__SOURCE EXTRACT__:
────
I know that some would say "don't do it" when it comes to exploratory surgery, but me ... I would go for it!
by LauriG - May 18 at 11:45 AM
Hi Supernerogirl - I forgot to mention in my private reply to you that it might be worthwhile getting a copy of the latest diagnostic manual. You can download it for free. It is called:
Neuroendocrine Tumors: A Comprehensive Guide to Diagnosis and Management
You will want to get the 5th Edition
by LauriG - May 18 at 11:40 AM
Firstly - I would not want to wait 3 months for the eye to be investigated further! Carcinoids/NETS can show up anywhere in the body, not just the gastro tract - they have even been found in the sinus, and the middle ear.
I, too, am 38, and at the time I became acutely ill in 2009 I was the healthiest and fittest I had been in years. I have carcinoid syndrome and am on Sandostatin, but no tumours (Australian spelling) have been found. Some docs disagreed with the diagnosis because of this, but my Mother got diagnosed last year when they found 9 carcinoids (all smaller than 8mm) in her small intestine when doing surgery for something else.
What sort of PET scan did you have? Normal (glucose-based) PETs are usually not effective in finding carcinoids because they are designed for fast-growing cancers. The only PET I have heard of as being effective is the Gallium 68 Dotatate or Dotatoc scan. Having said that, I have been having this scan every 12 months for the past 3 years and nothing has shown up.
I have had every scan and 'oscopy that you can get and they have been unable to find my tumours. Most of my blood tests have been normal and my 5HIAA has always been normal. The only indicator apart from my symptoms was a sometimes elevated blood serotonin. The reason it is only sometimes elevated is probably the same reason you only sometimes have diarrhoea - these tumours can be "cyclical secreters", so you may only be getting the hits of hormone release sometimes, not constantly.
It's strange because having an elevated normetanephrine and headaches sounds more like a Pheochromocytoma, another type of NET, but it doesn't mention diarrhoea as a symptom.
It might be worthwhile getting a copy of the latest diagnostic manual which you can download free off the internet. I can't remember the web address but the title is: "Neuroendocrine Tumors : A Comprehensive Guide to Diagnosis and Management" and they are up to the 5th Edition.
If you want me to send you any other info I have gathered on Carcinoid, just send me your e-mail address in a private reply.
────
__MATERIAL SUPPLIED__:
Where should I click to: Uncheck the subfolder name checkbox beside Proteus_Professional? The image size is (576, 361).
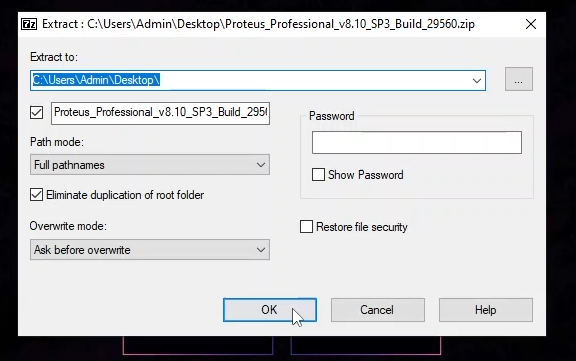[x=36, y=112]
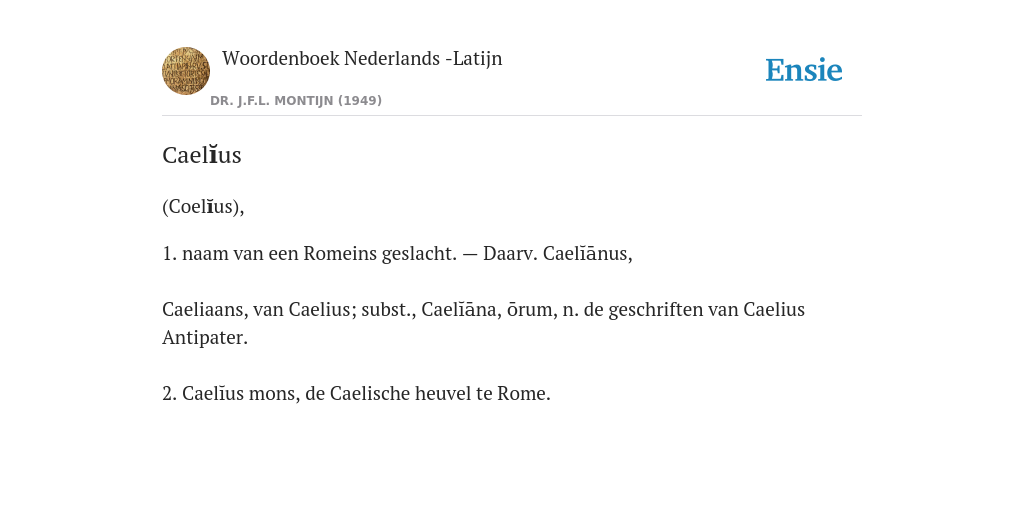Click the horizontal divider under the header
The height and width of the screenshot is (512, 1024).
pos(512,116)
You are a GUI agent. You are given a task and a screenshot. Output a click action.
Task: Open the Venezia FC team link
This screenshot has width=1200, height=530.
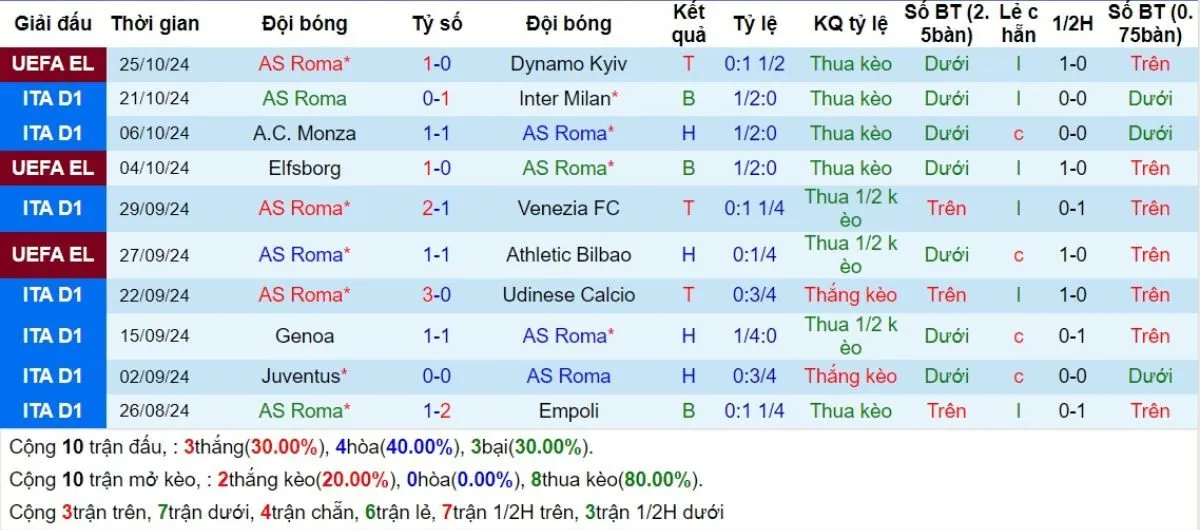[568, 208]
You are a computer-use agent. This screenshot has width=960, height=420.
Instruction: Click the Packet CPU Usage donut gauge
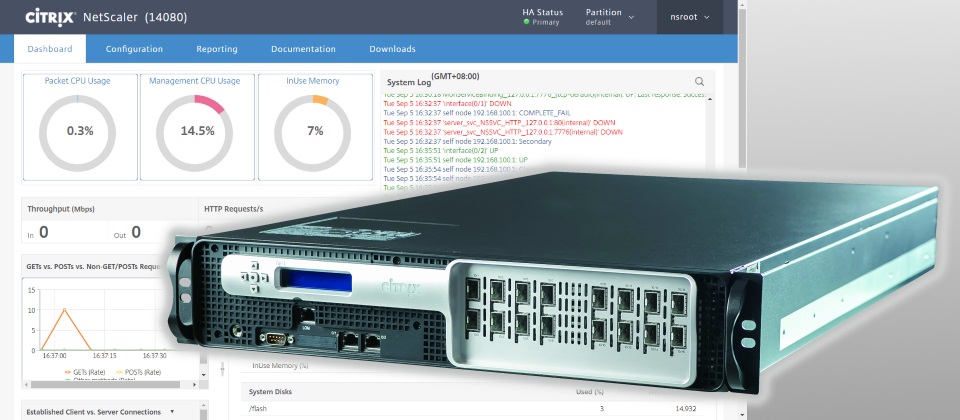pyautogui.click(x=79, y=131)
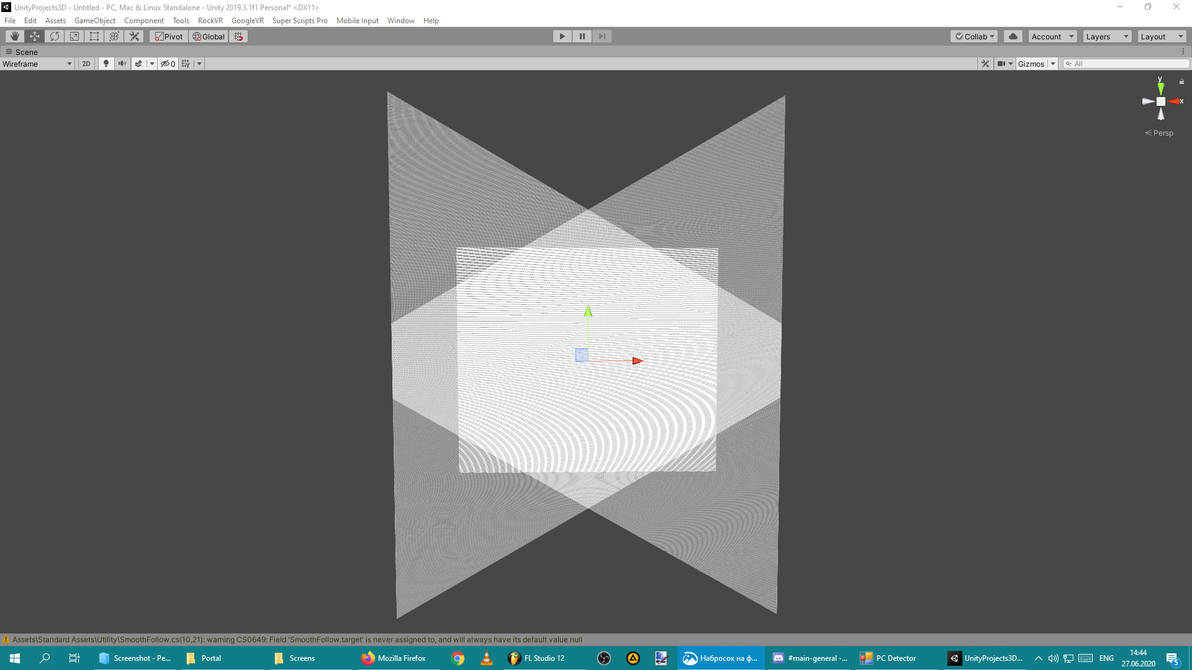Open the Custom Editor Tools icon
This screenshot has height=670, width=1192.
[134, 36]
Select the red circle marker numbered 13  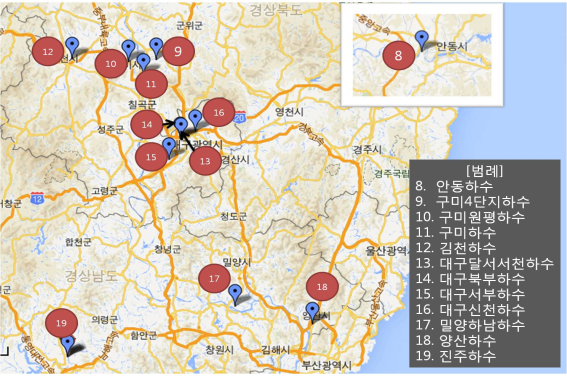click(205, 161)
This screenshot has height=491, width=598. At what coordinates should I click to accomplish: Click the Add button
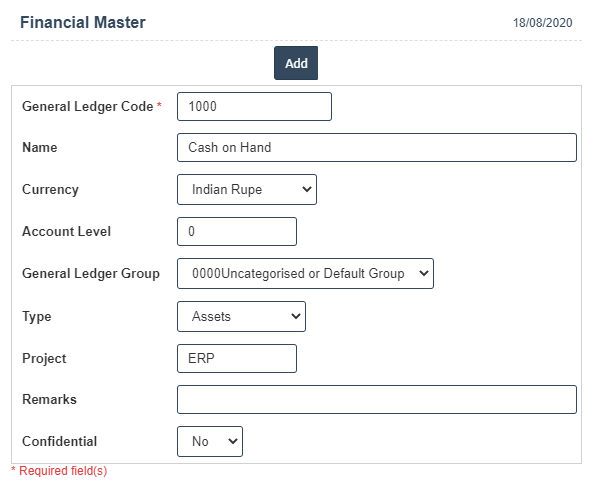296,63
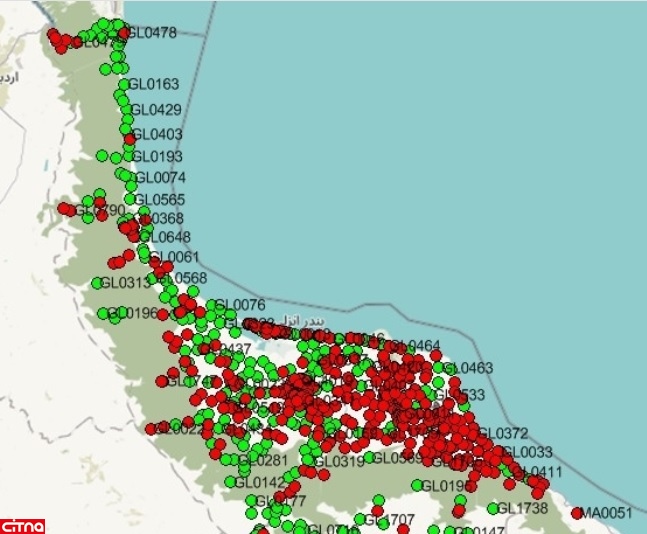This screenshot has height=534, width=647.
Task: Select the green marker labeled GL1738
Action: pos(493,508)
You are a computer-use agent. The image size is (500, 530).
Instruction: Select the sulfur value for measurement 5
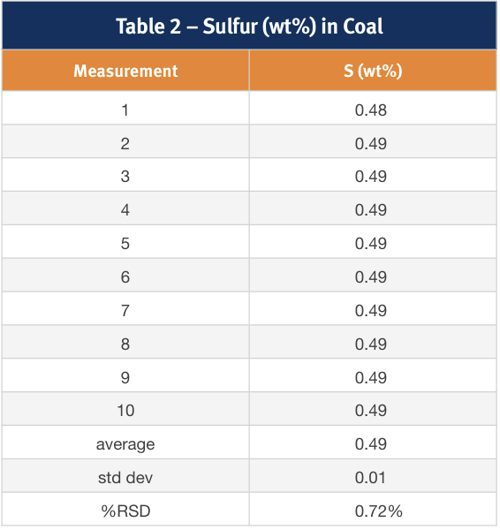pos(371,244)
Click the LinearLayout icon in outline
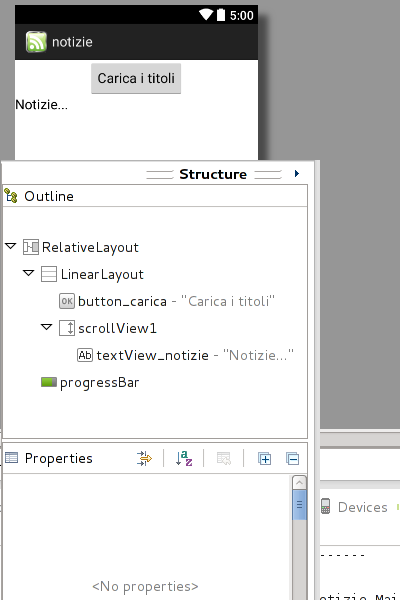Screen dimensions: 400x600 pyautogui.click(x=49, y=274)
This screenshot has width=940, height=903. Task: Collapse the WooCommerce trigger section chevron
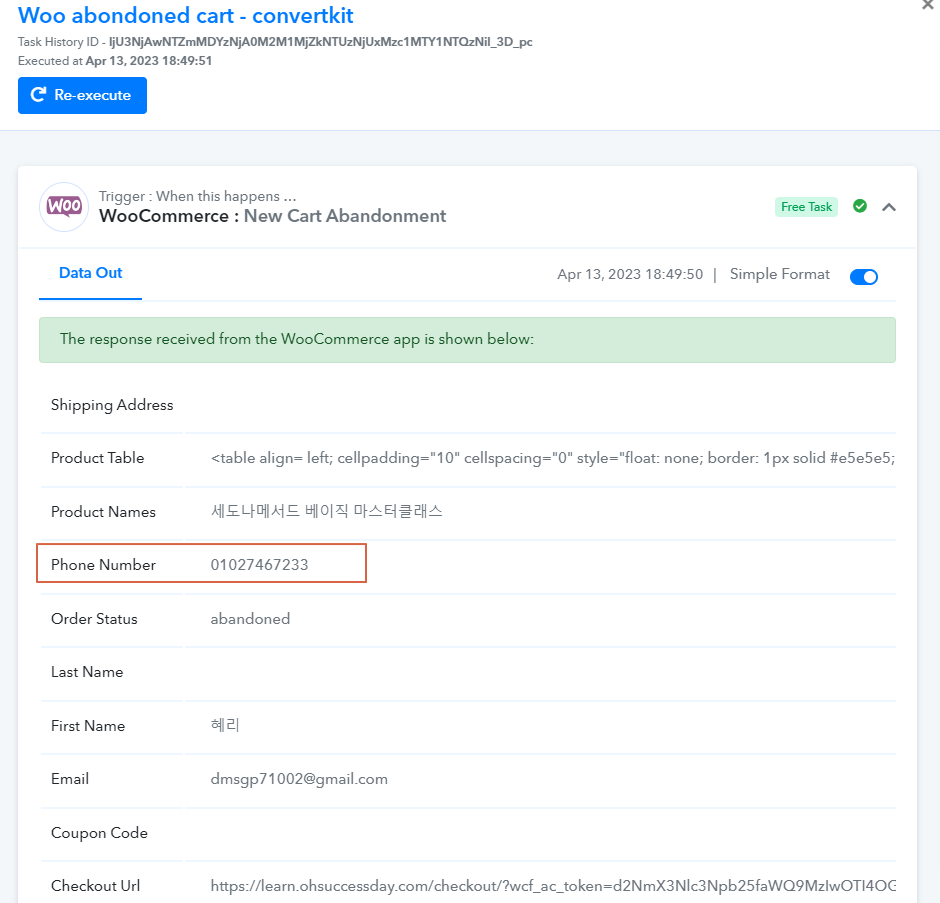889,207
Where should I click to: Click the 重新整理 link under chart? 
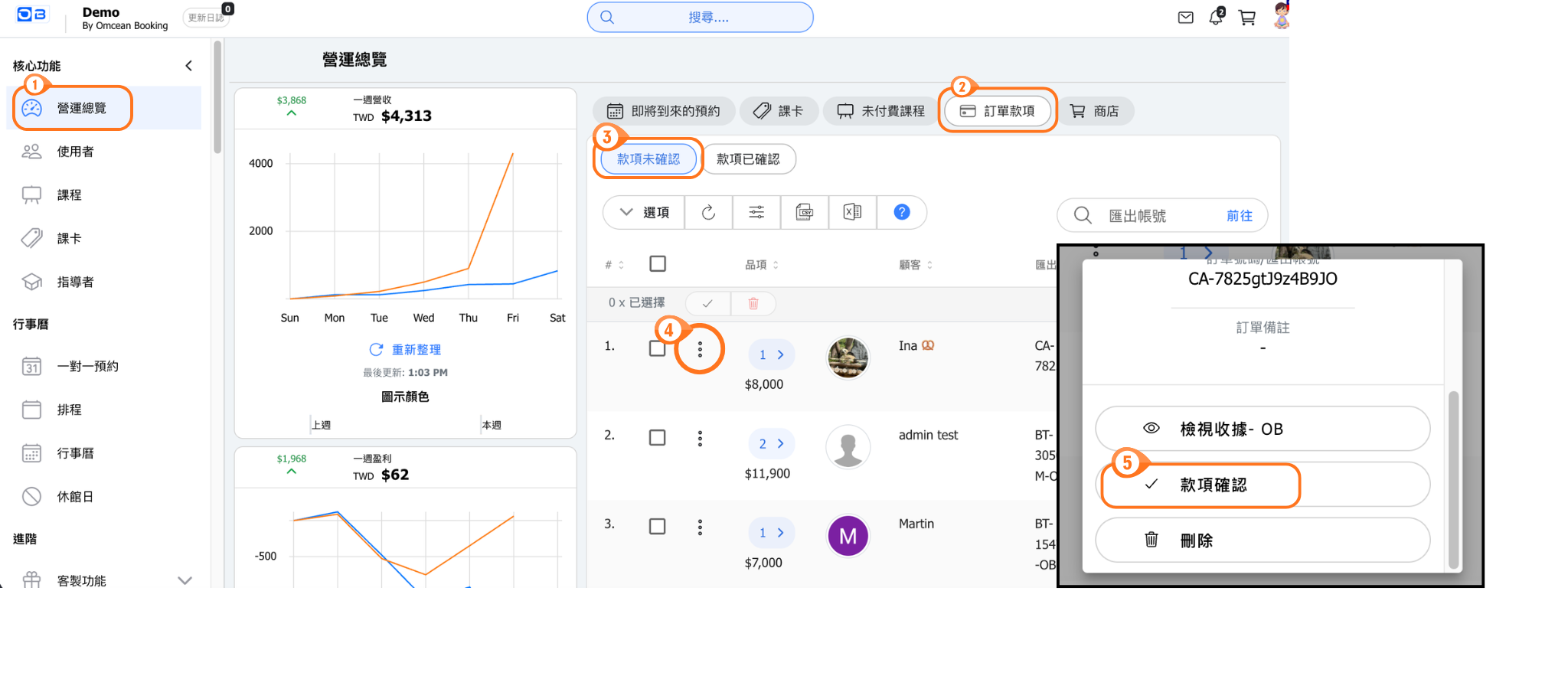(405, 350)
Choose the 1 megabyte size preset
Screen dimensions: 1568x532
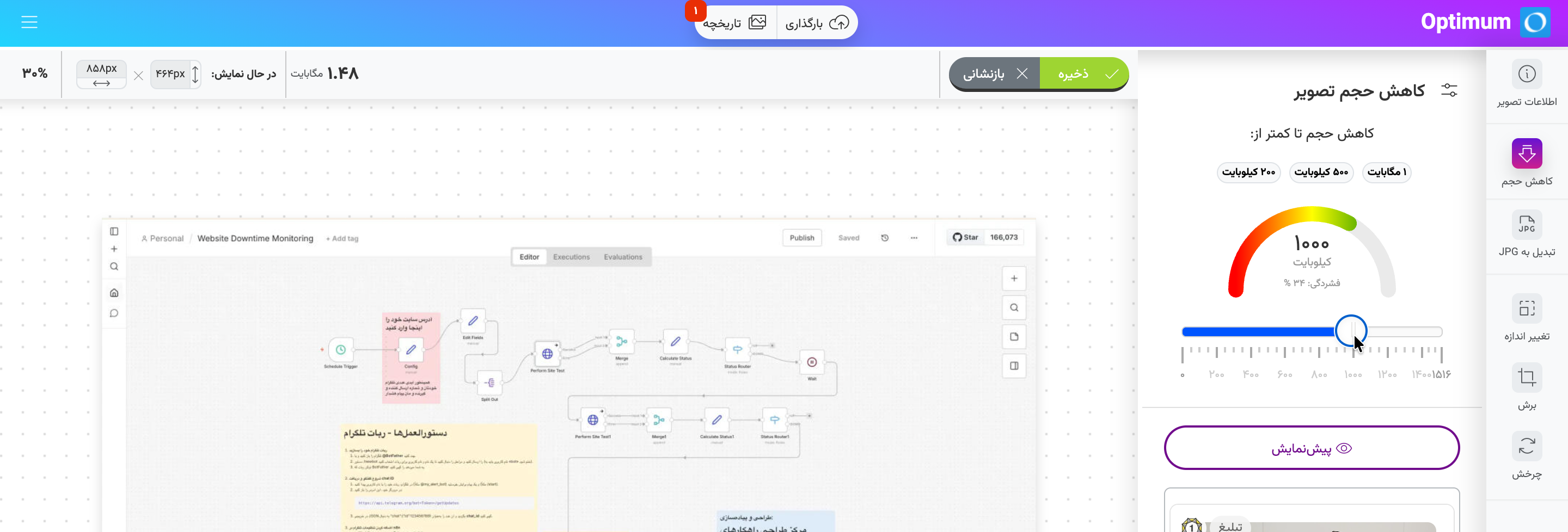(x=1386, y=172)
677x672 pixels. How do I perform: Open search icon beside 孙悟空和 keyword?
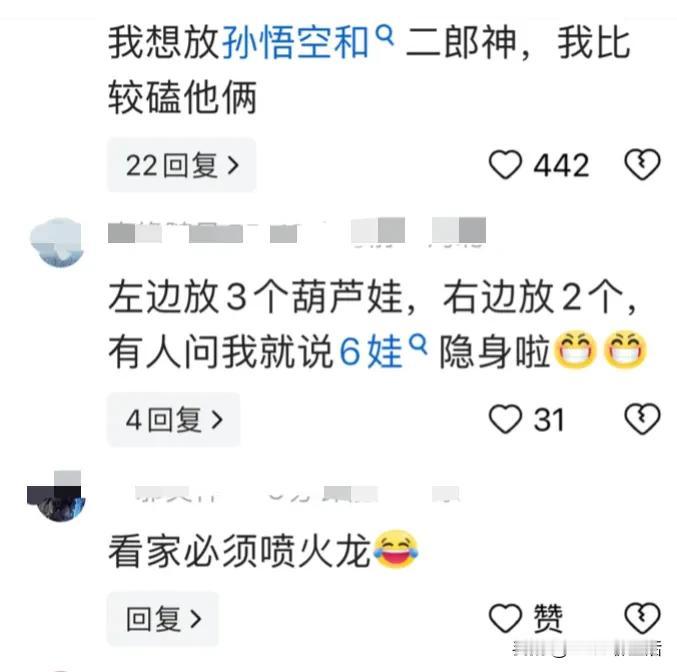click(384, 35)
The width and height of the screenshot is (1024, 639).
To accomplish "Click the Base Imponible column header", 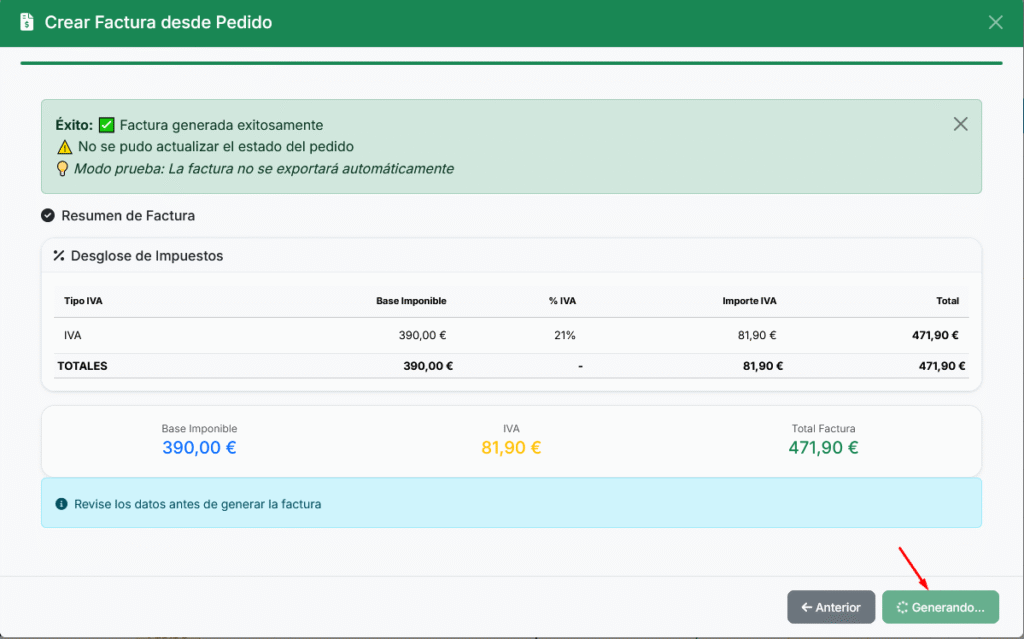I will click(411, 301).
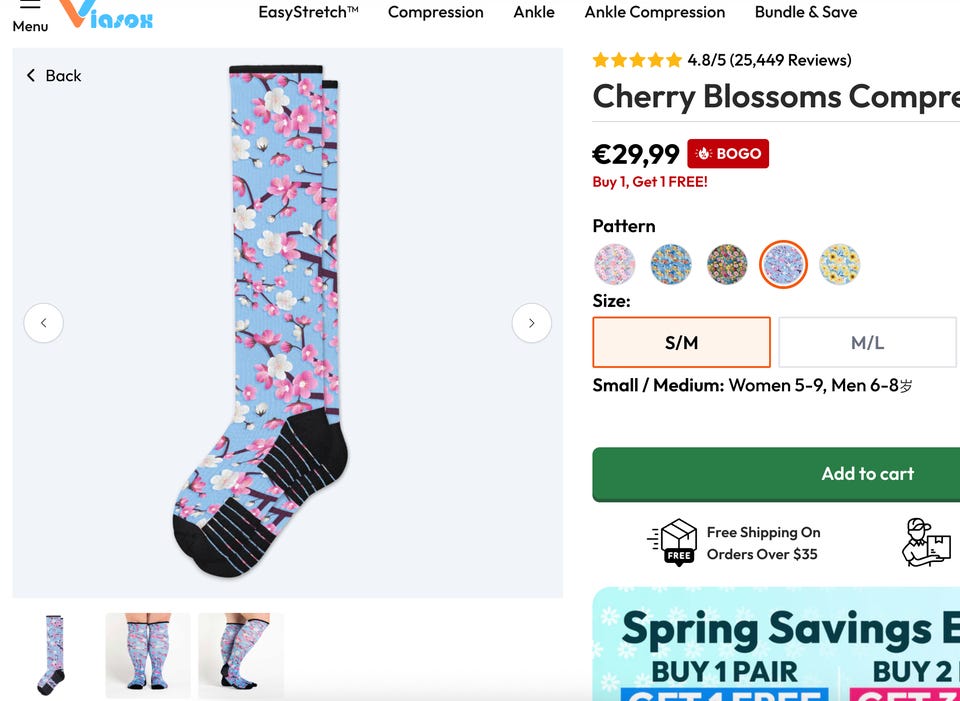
────
__REQUIRED TASKS__:
• a. Rewrite the paragraph of the forum replies about carcinoid tumors that begins "I have had every scan" more briefly, keeping its main facts.
• b. In the forum replies about carcinoid tumors, which PET scan is the only one the writer has heard of as being effective?
• c. Continue the forum replies about carcinoid tumors from where they stop.

__RESPONSES FOR EACH TASK__:
• a. The writer has had every available scan and scope, and no tumors have been found. Most blood tests, including 5HIAA, have been normal. Apart from symptoms, the only sign has been blood serotonin that is sometimes elevated. That is probably because these tumors can be "cyclical secreters" that release hormone only at times, likely the same reason the other person's diarrhea comes and goes.

• b. The Gallium 68 Dotatate or Dotatoc scan.

• c.
by LauriG - May 18 at 10:38 AM
I have carcinoid syndrome but my tumours have not yet been found. It is difficult when it is such a hard disease to diagnose and treat, and there seem to be conflicting messages from doctors. I live in Australia and was fortunate to find a specialist willing to start me on treatment so I am also on Sandostatin. Funnily enough my mother has since been diagnosed after they found her tumours incidentily.
Something that you may find useful to look at is the recording of the presentation by Dr Rodney Pommier at the 2009 NET Symposium. He does surgery on people that other doctors refuse to touch - although whether this would include your situation I don't know. I found his presentation very informative and helpful regarding a number of aspects of this disease. The address is:
Hope it's helpful to you.
God Bless, Lauri.
by LauriG - January 19, 2013
There are a few considerations to take into account with CgA.
One is whether you are taking any PPI medication (commonly used reflux medications). This can raise your CgA levels. My first CgA test came back as 29, but when I stopped my PPI meds and re-tested it was 14.
The second is that most comments I read, including from a carcinoid specialist, are that the important thing is the pattern, not the initial result. So if you are retested and the level continues to rise, then that would be an indication of the need for treatment.
Did you have any scans before or after your surgery? Did they take lymph nodes? Did they find any metastases at the time?
I have Carcinoid Syndrome but no tumours located. I am being successfully treated with Sandostatin LAR. I am very thankful to God for the many miracles that resulted in my diagnosis.